当前位置:网站首页>RuntimeError: Trying to backward through the graph a second time (or directly access saved variable
RuntimeError: Trying to backward through the graph a second time (or directly access saved variable
2022-06-25 17:39:00 【Reject ellipsis】
use pytorch This error occurred when , Write it down to avoid going into the pit again . Thanks for this pit, I have a clearer understanding of the use of the pre training model .
RuntimeError: Trying to backward through the graph a second time (or directly access saved variables after they have already been freed). Saved intermediate values of the graph are freed when you call .backward() or autograd.grad().
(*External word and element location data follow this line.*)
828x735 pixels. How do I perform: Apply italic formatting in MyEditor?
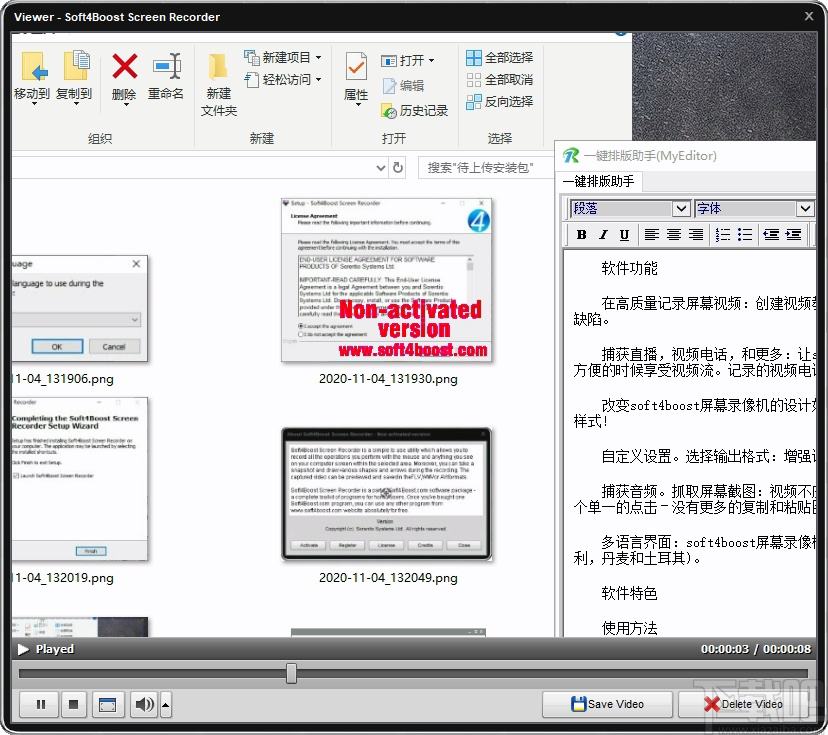pyautogui.click(x=604, y=234)
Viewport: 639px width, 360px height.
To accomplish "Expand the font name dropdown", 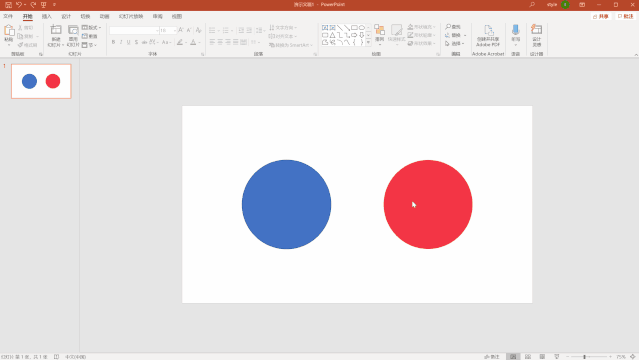I will (x=157, y=31).
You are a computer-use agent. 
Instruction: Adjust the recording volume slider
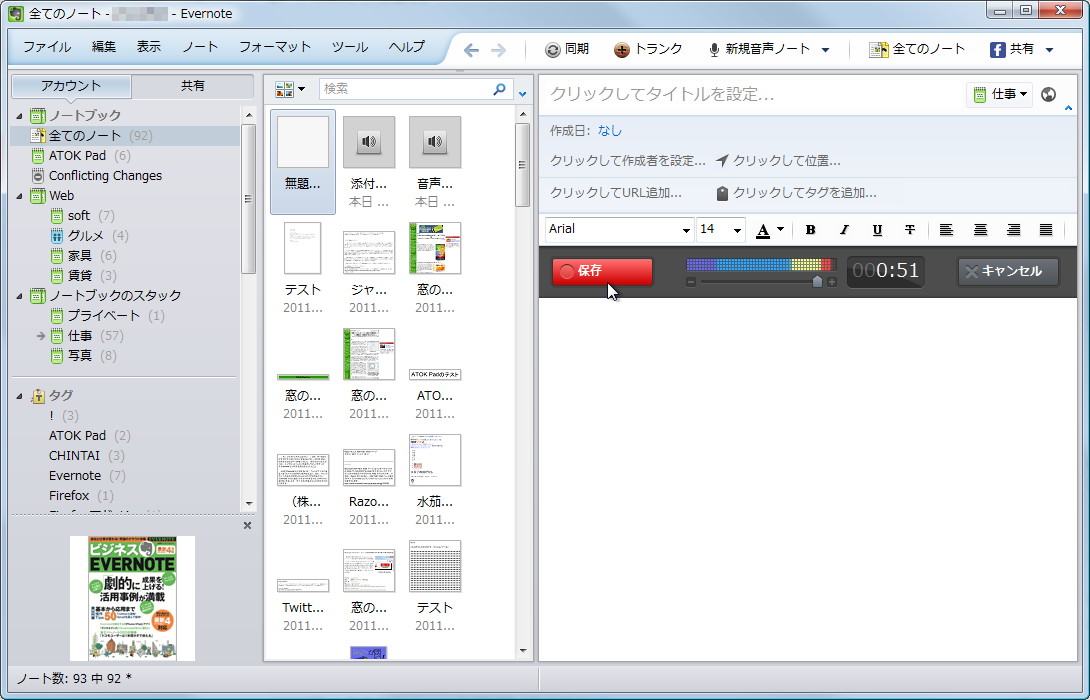(x=818, y=281)
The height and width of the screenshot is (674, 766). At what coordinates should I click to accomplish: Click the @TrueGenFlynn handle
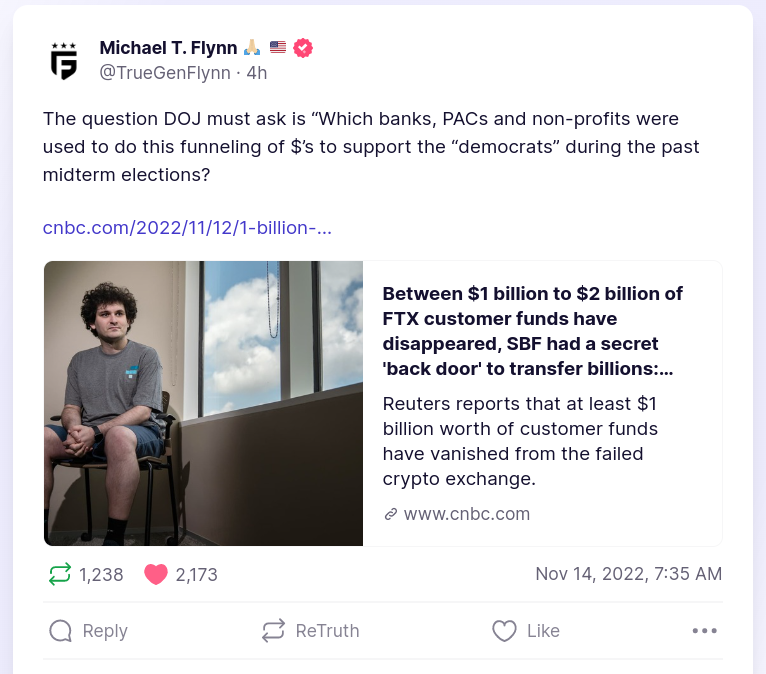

Specify retain_graph=True if you need to backward through the graph a second time or if you need to access saved variables after calling backward.
Simply put, the problem is that a variable with gradient information is executed once , The gradient information is released by the computational graph , Our code tries to access these variables during the second back propagation ( Gradient information ).
Catalog
reason
Everyone may have different reasons .
The reason I am here is to Embedding Written outside the training model cycle .
Here is my error code , This is the first code example .
You can see that the whole dictionary is first Embedding To train again , The above error will appear .
net = nn.Linear(32, 2)
Loss = nn.CrossEntropyLoss()
sample = torch.tensor([[1, 2, 3, 3],
[3, 2, 1, 5],
[4, 5, 9, 3]])
target = torch.ones((12,)).to(torch.long) # The category of each word
print(sample)
embedding = nn.Embedding(10, 32)
embed_sample = embedding(sample) # torch.Size([3, 4, 32])
net.train()
optimizer = torch.optim.Adam(net.parameters(), lr=1e-3)
for i in range(100):
pred = net(embed_sample) # torch.Size([3, 4, 2])
pred = pred.reshape(-1, 2) # torch.Size([12, 2])
loss = Loss(pred, target) # Calculate the loss
optimizer.zero_grad() # Zero gradient
loss.backward() # Back propagation
optimizer.step() # Update gradient
print(i+1, loss)
# Output
---------------------------------------------------------------------------
1 tensor(0.7125, grad_fn=<NllLossBackward>)
RuntimeError Traceback (most recent call last)
D:\Temp\ipykernel_8312\2990520637.py in <cell line: 3>()
7 #sum_loss # One epoch All losses and
8 optimizer.zero_grad() # Zero gradient
----> 9 loss.backward() # Back propagation
10 optimizer.step() # Update gradient
11 print(i+1,loss)
E:\anaconda\lib\site-packages\torch\_tensor.py in backward(self, gradient, retain_graph, create_graph, inputs)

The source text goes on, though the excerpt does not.